カーリーが誘拐されたあの夜から七日が経ち、最後の秘密会議で奪還作戦を完成させ、それぞれ部屋に戻る気力も残らずダイニングルームのテーブルに眠って夜が明けた日、その日の夜に作戦決行を控えたまだ早い朝、僕は見たことのない夢を見ていました。初めて見るその夢は、現実に起こったことではないけれど、まるで本当に起きたことのあるような感覚のする、懐かしい現実的なものでした。

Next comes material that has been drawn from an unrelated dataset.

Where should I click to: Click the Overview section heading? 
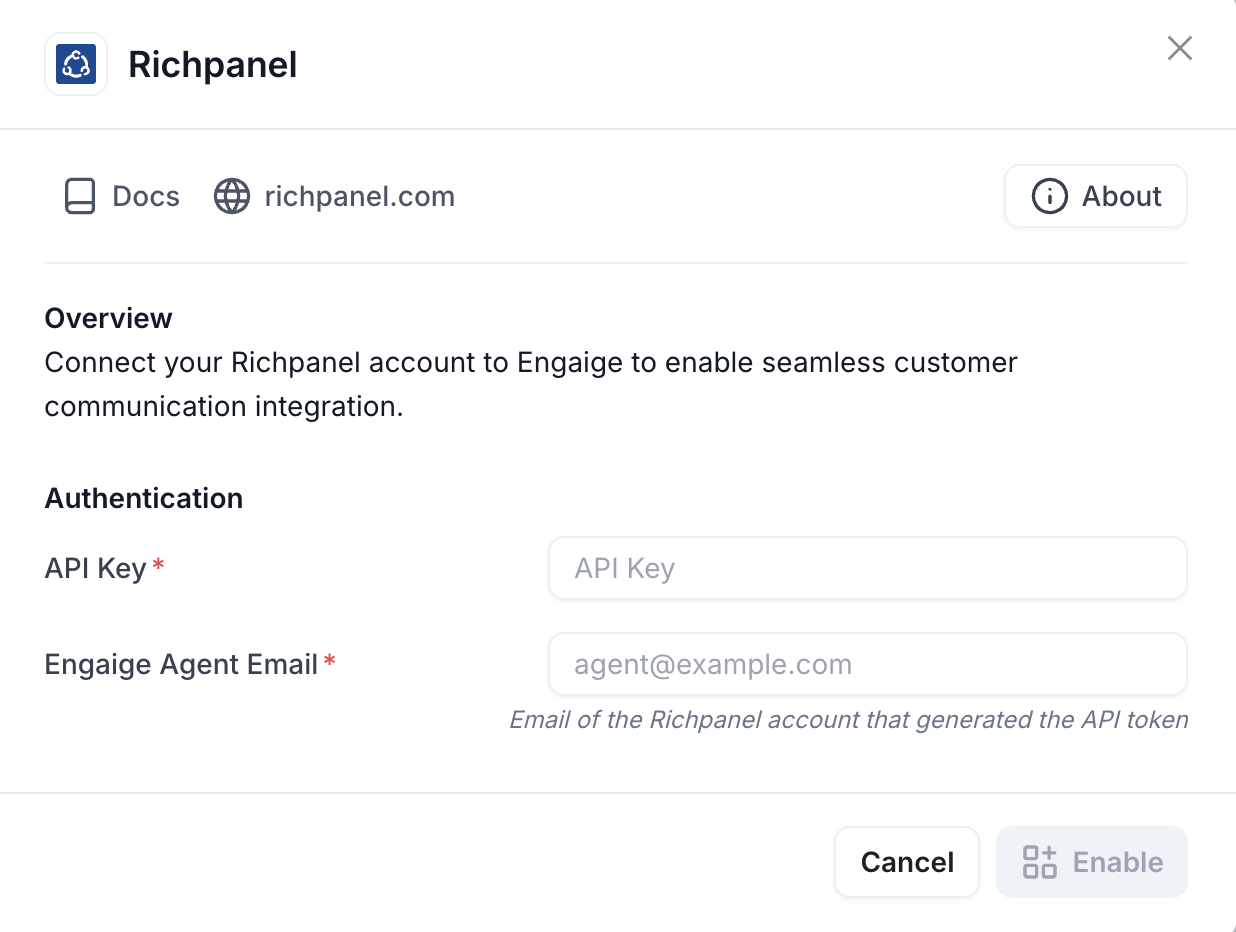coord(109,318)
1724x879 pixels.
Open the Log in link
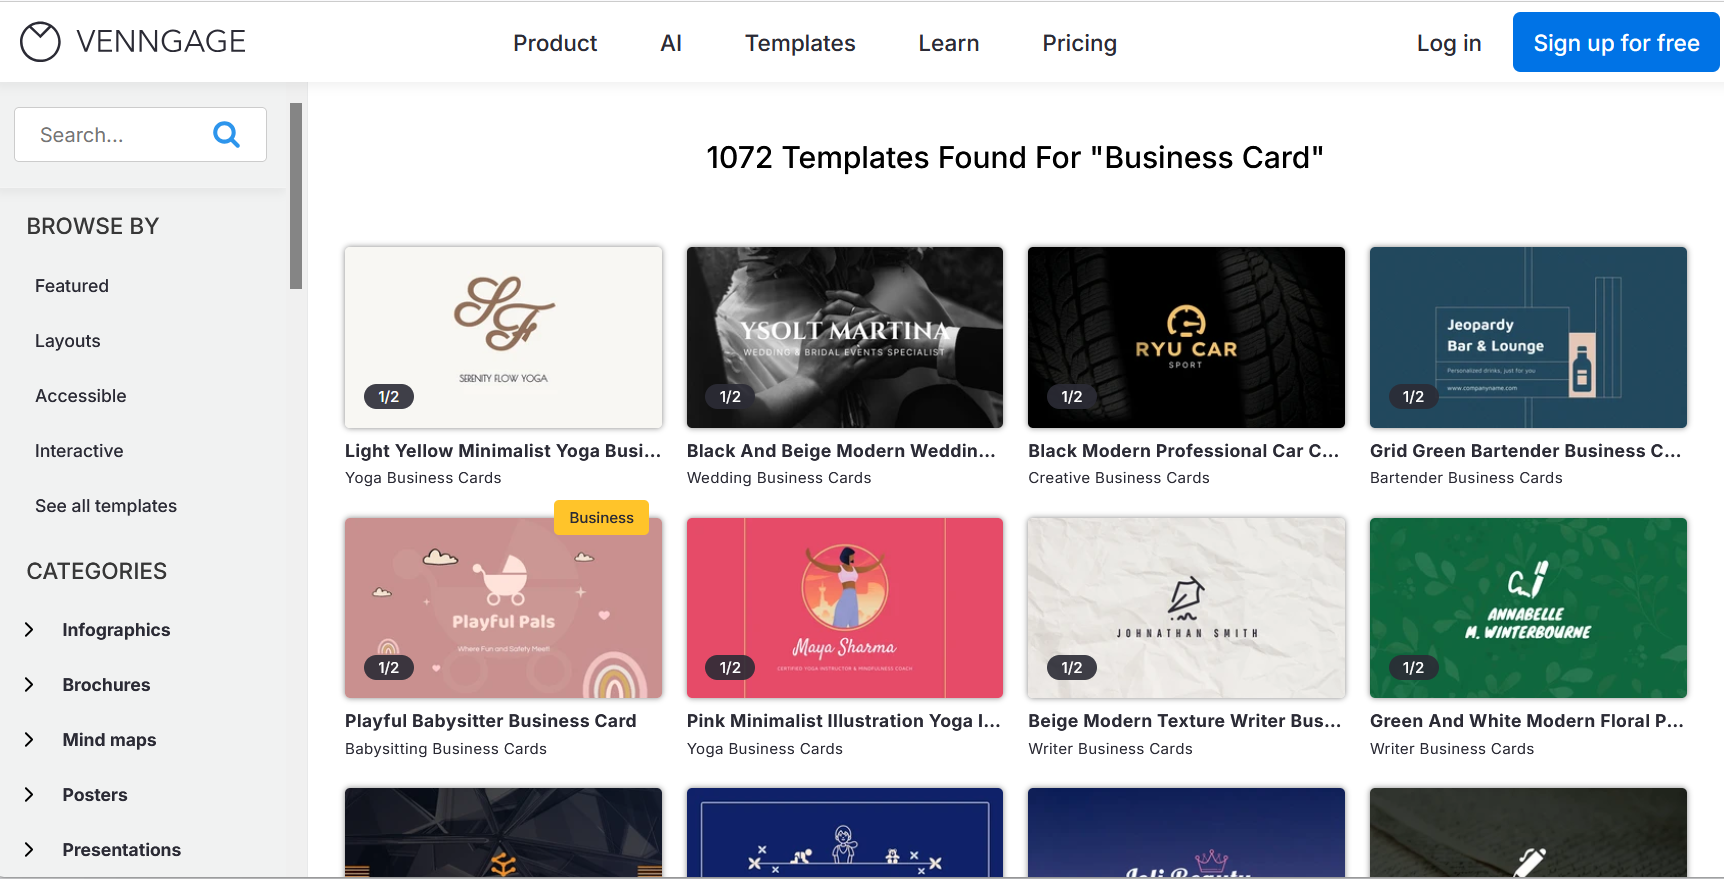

その夢は、数年前の僕がI・N幹部として選ばれ、寮に入るため家を出る日の朝でした。お母さんと暮らしていた小さな家の前に僕は立って、もうバスが迎えに来ていました。お母さんが僕に話していたので、団長はバスの座席で僕が乗り込むのを待っていたのです。お母さんは僕を引き留めたいと思っていました。僕の両肩を細い腕で強くつかんで、お母さんは泣きそうに低い声で僕を説得していました。悲しみにうるんだ黒い暗い瞳、これからお母さんのではなく僕の意思一つで決まる冷たい未来に震える薄い上品な唇、大切に愛し、育ててきた一人息子が家を出て行こうとすることへの不安と抵抗に首を振るたび揺れる綺麗な丁寧に整えられた長い髪を、お母さんの低い声を聞きながら僕は眺めていました。僕自身はお母さんと離れることをそれほど辛く感じていなく、そのための寂しさは団長とともに行くことに掻き消されて薄れてしまっていました。別れはお母さんにとって、団長と行くと自ら決めた僕には計り知れないほど辛いようでした。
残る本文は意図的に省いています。